The incident begins at the 1:14 mark in case the video doesn't automatically roll there:
So how is Sokolov doing after soaking the ice with his plasma? Hint: He's a hockey player. 'Twas merely a flesh wound.
According to Sport Aktualne, a Czech site, Sokolov lost nearly a pint of blood when Bulis' skate clipped him at the start of the third period. Sokolov and Bulis were chasing the puck when Sokolov fell to the ice; Bulis attempted to hurdle him and continue the play, when his skate slashed Sokolov's face as he appeared to step on him.
Sokolov said he expects to miss his team's next game against Dynamo Moscow on Friday but will be back for the Sept. 20 match against Khanty-Mansiysk. Because that's what hockey players do.
Again, your word of the day, kids: "lucky."
Carotid artery and "skate slash" conjures some ghastly memories of Richard Zednik losing five pints of blood — but, thankfully, not his life — in a 2008 incident involving Florida Panthers teammate Olli Jokinen.
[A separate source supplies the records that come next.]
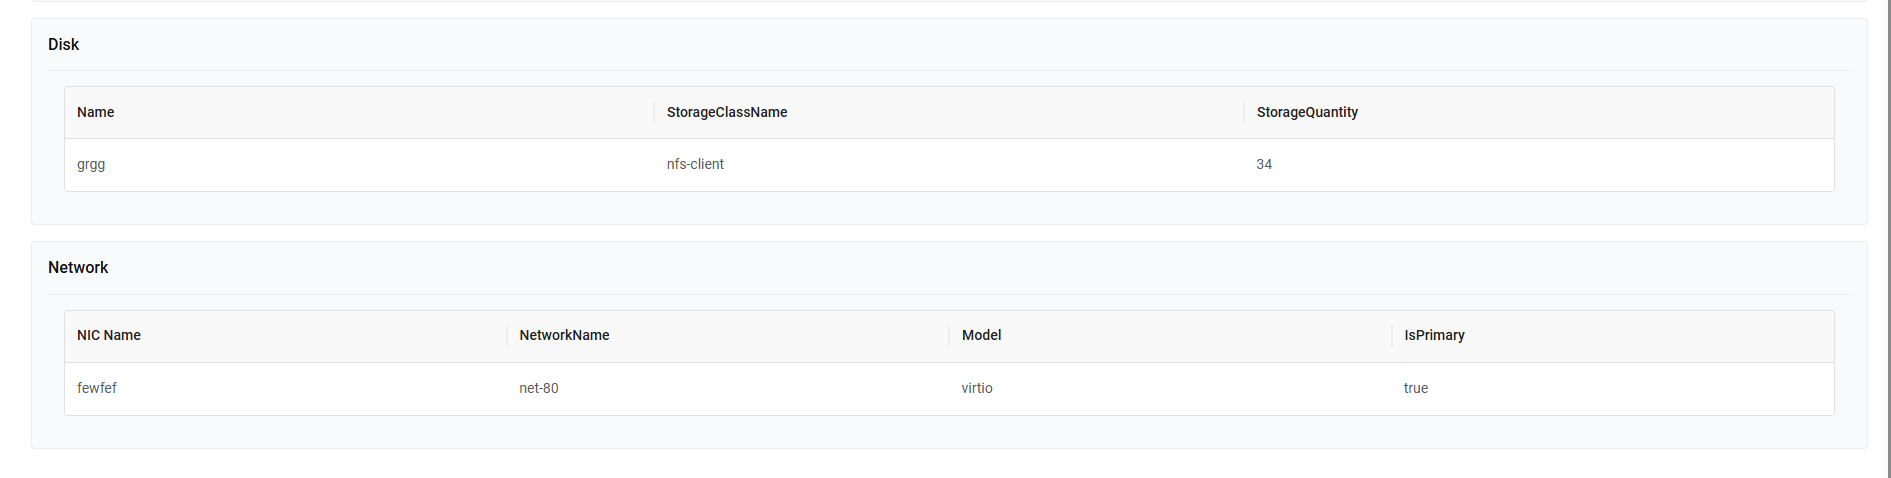Click the Disk section heading
The image size is (1891, 478).
point(63,44)
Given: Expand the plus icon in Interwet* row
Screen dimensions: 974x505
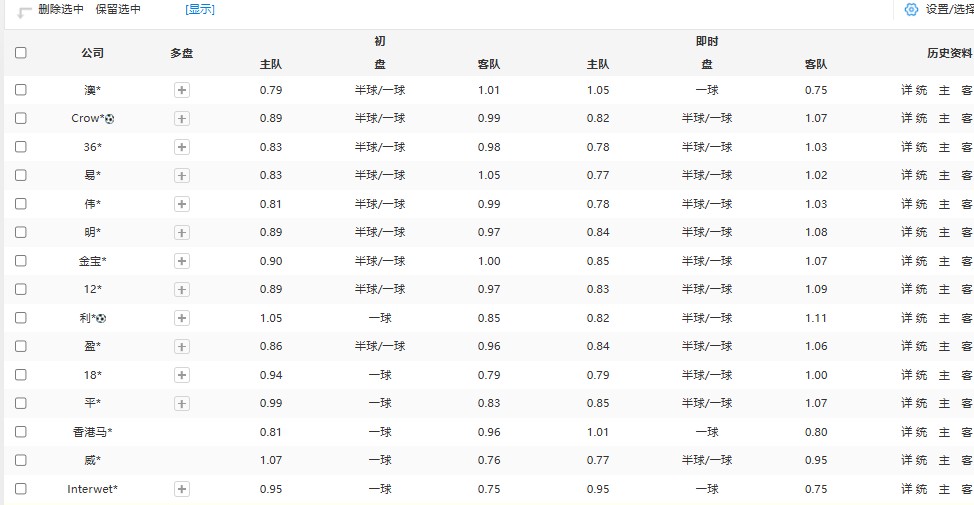Looking at the screenshot, I should pos(182,489).
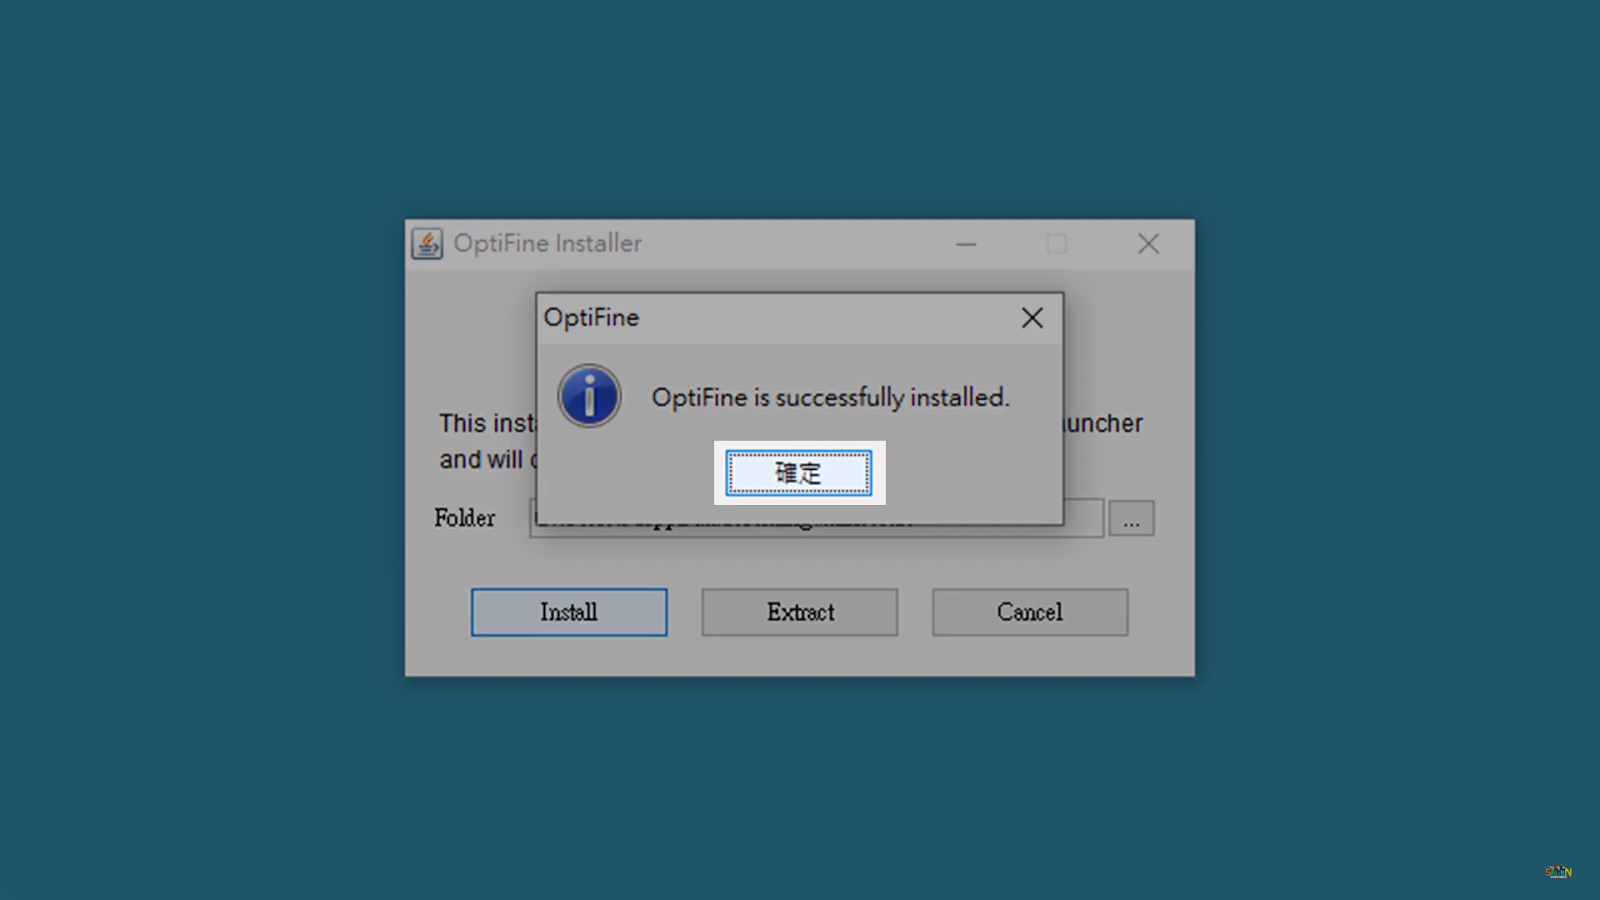Click the empty teal desktop background
1600x900 pixels.
coord(200,450)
That accident sparked a debate about player safety -- please recall the Great Neckguard Hysteria of 2008 -- as all accidents do in the National Hockey League. But the Sokolov horror show is just another example of the unavoidable danger of playing a high-speed game with Ginzu knives under your feet. These things happen, and thank the Hockey Gods it wasn't more horrific.